Interim Study Findings and Timeline for FDA Application
- January 28, 2021: Novavax presented information concerning the status of the Phase 3 study of its vaccine candidate, NVX-CoV2373, being conducted in the United States and Mexico. This study is testing a 2-dose regimen, with the doses administered 3 weeks apart. The Company plans to enroll a total of 30,000 study participants, with two-thirds of the participants receiving the NVX-CoV2373 vaccine.
- As of January 27, 2021, a total of 16,748 people had been enrolled. The Company expects enrollment to be completed during the first half of February 2021 and that preliminary results may be available by April 2021.
- The Company expects the NVX-CoV2373 vaccine to be approved for emergency use first in the United Kingdom (UK) based on findings from the study reported below.
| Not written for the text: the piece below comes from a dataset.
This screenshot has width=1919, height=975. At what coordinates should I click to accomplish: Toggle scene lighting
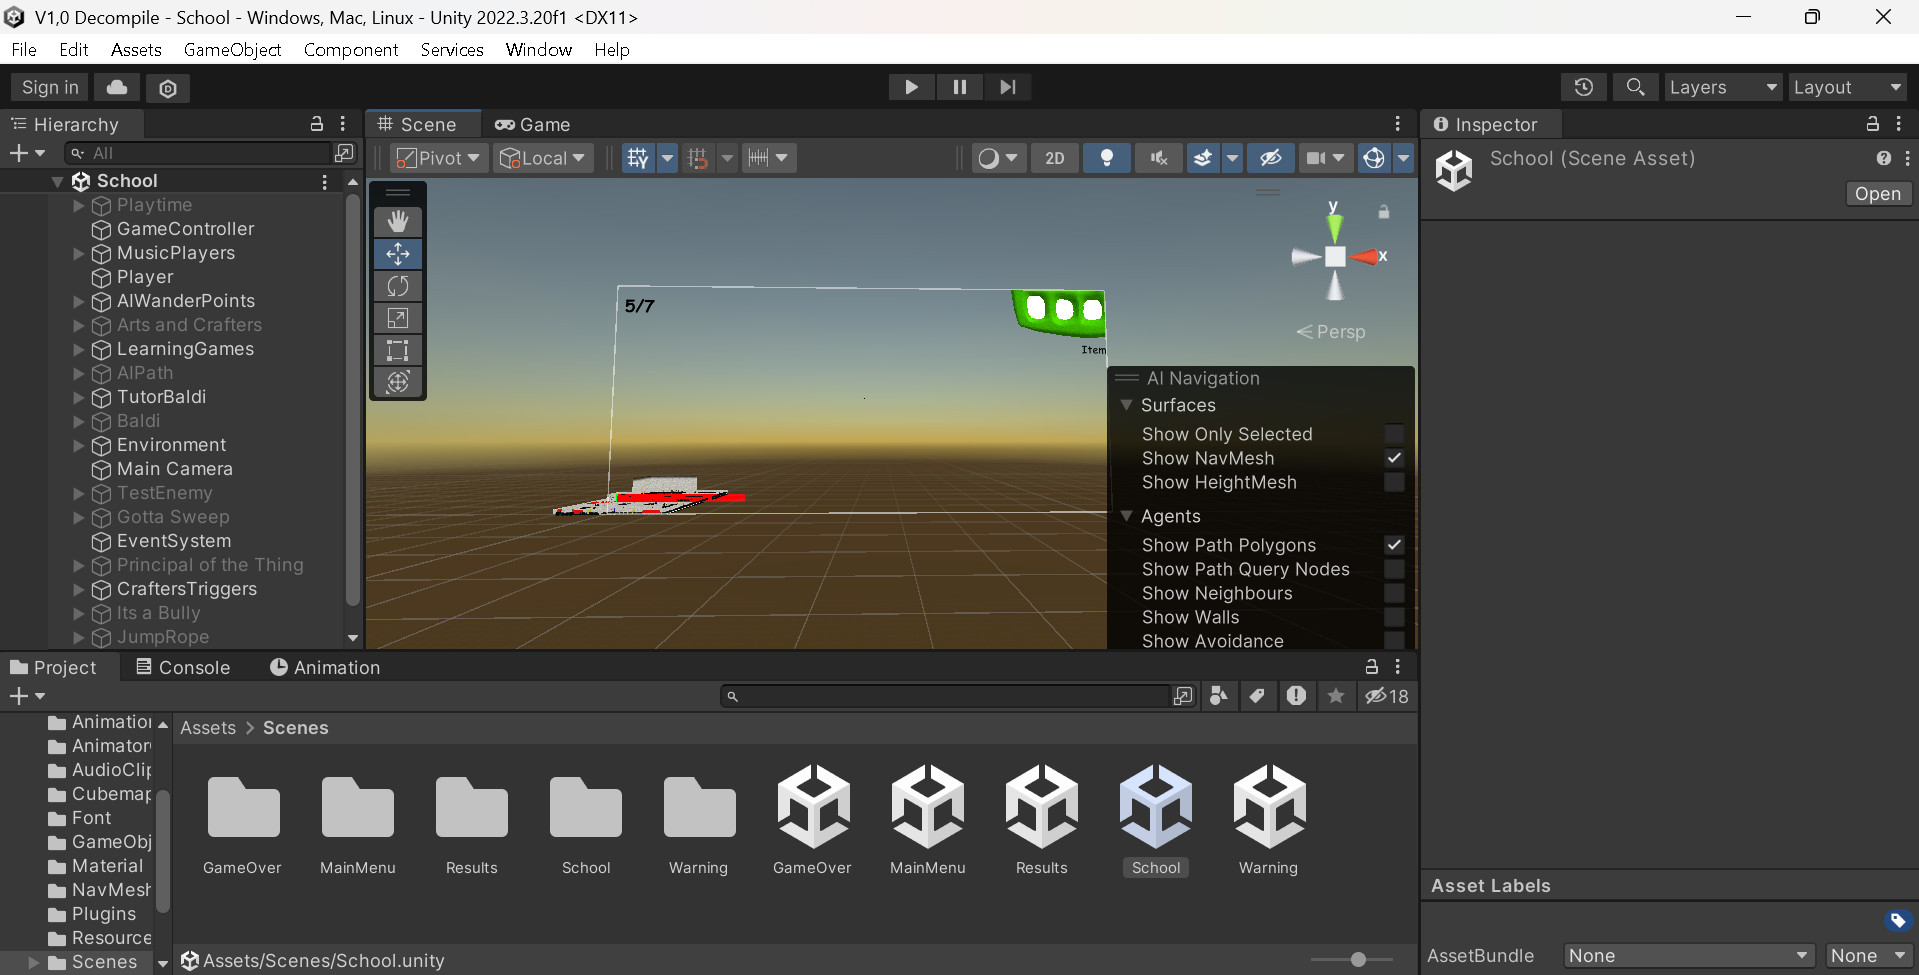(x=1106, y=157)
However, the Company is also discussing the types of data needed to obtain an emergency use authorization in other countries around the world, including the United States.
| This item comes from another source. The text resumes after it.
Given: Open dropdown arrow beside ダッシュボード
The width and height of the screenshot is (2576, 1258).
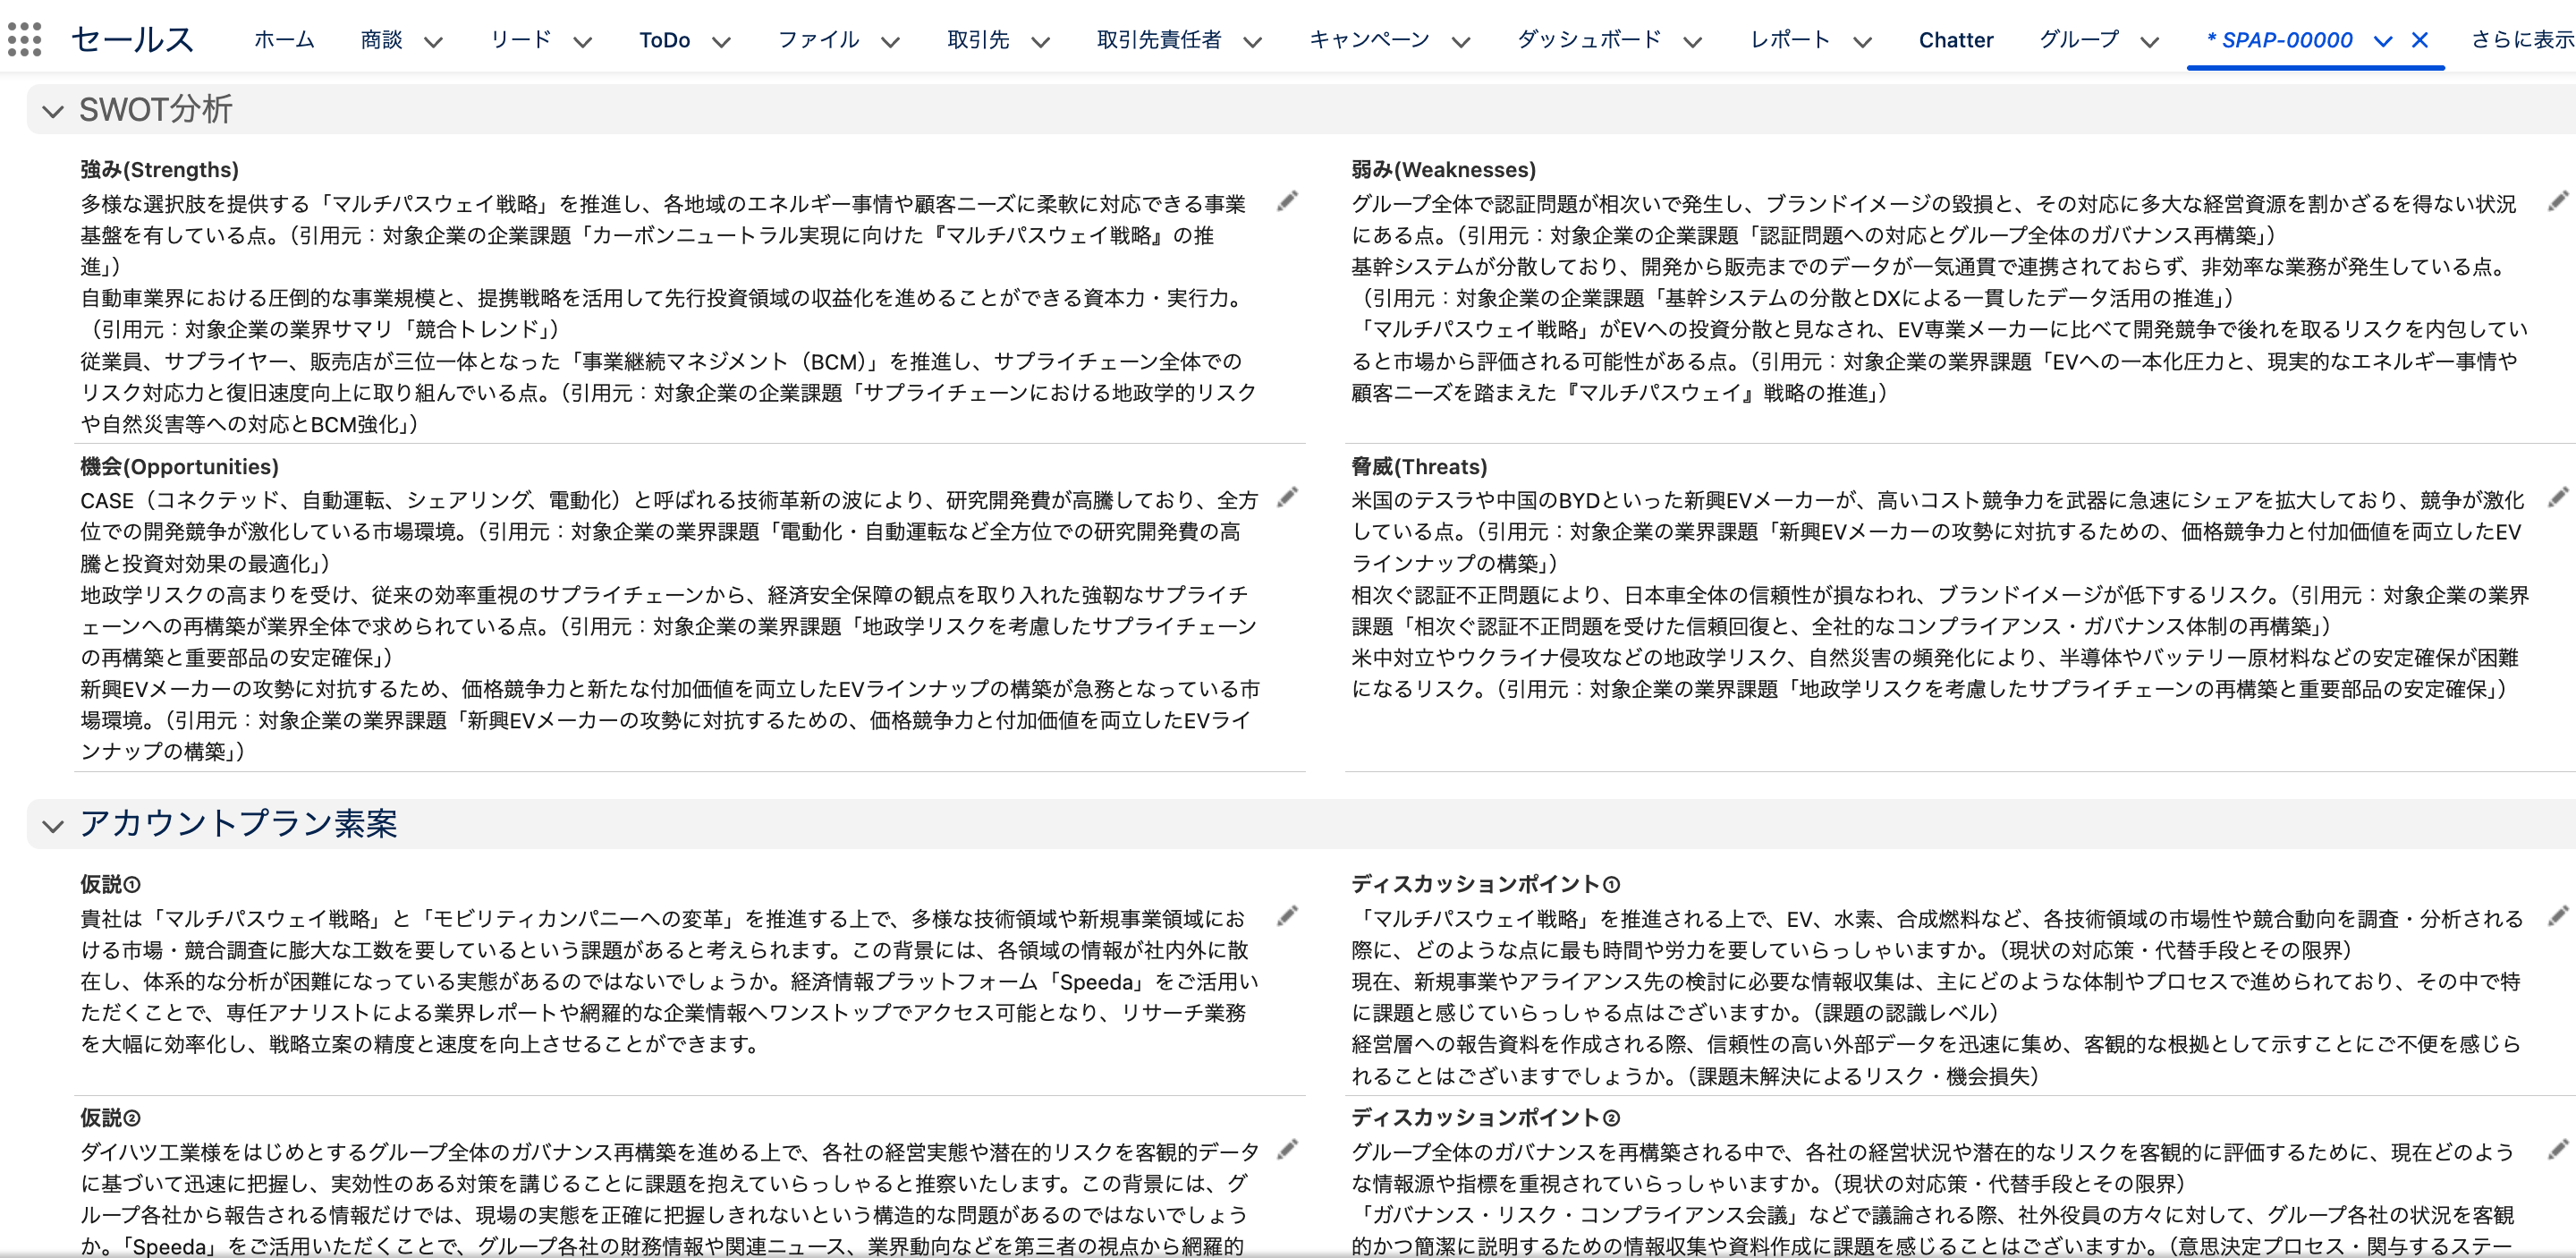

- In the United States, the Food and Drug Agency could consider approving the NVX-CoV2373 vaccine for emergency use based on data from the UK study. In this case, emergency use authorization could be granted before the end of March 2021.
- Novavax is part of Operation Warp Speed and obtained $1.6 billion for vaccine research and the manufacture of 100 million vaccine doses.
- January 28, 2021: Novavax announced the results of interim analyses from the Phase 3 study of its vaccine candidate, NVX-CoV2373, being conducted in the United Kingdom (UK). This study is testing a 2-dose regimen, with the doses administered 3 weeks apart. The study enrolled more than 15,000 people between the ages of 18 and 84.
- In the interim analyses, the vaccine was nearly nearly 90% effective in preventing symptomatic COVID-19, beginning 7 days after the second dose. A total of 62 cases of symptomatic COVID-19 were observed (56 in the placebo group and 6 in the NVX-CoV2373 group). Only one participant developed severe COVID-19. This participant was in the placebo group.
- Of the 62 cases observed, 32 were caused by the UK variant of the SARS-CoV-2 virus and 24 were caused by the original virus first identified in Wuhan, China. (In the remaining 6 cases, the virus has not been sequenced.) Vaccine efficacy was estimated at 95.6% against the original virus and 85.6% against the UK variant.
- No safety concerns were identified.
- The final analyses will be conducted when a total of 100 cases have been observed.
- November 9, 2020: Novavax announced that its COVID-19 vaccine candidate, NVXCoV2373, has been granted Fast Track Designation by the US Food and Drug Administration (FDA). The Fast Track process is designed to streamline FDA review of new drugs and vaccines that may help treat or prevent a serious health problem. The goal is to get drugs and vaccines to patients as quickly as possible without compromising safety.
- October 27, 2020: Novavax announced that 5,500 people have been enrolled in the Phase 3 trial being conducted in the United Kingdom to test its COVID-19 vaccine candidate, NVXCoC2373. (For more information about this study, see Table 3 under Phase 3 studies.) The company increased the planned number of study participants from 9,000 to 15,000 and expects to have all participants enrolled by the end of November 2020. This is an event-driven study. The first interim analysis will be performed when at least 66 people in the study have developed laboratory-confirmed symptomatic COVID-19. With the increase in the number of study participants, the company expects to be able to conduct their first interim analysis as soon as the first quarter (January-March) of 2021.
Around the World
- November 4, 2020: Novavax announced that it has signed a non-binding agreement with the Australian Government to supply 40 million doses of the company’s vaccine candidate, NVXCoC2373. The vaccine could be delivered as soon as the first half (January-June) of 2021. The agreement depends on whether the vaccine is shown to be safe and effective in ongoing Phase 3 trials and is approved for use by Australia’s Therepeutic Goods Administration (TGA). The TGA is equivalent to the Food and Drug Administration (FDA) in the United States. Novavax has established similar agreements with the governments in other countries, including: the United States, the United Kingdom, and Canada. They have also established agreements with partners to distribute the vaccine in Japan, South Korea, and India.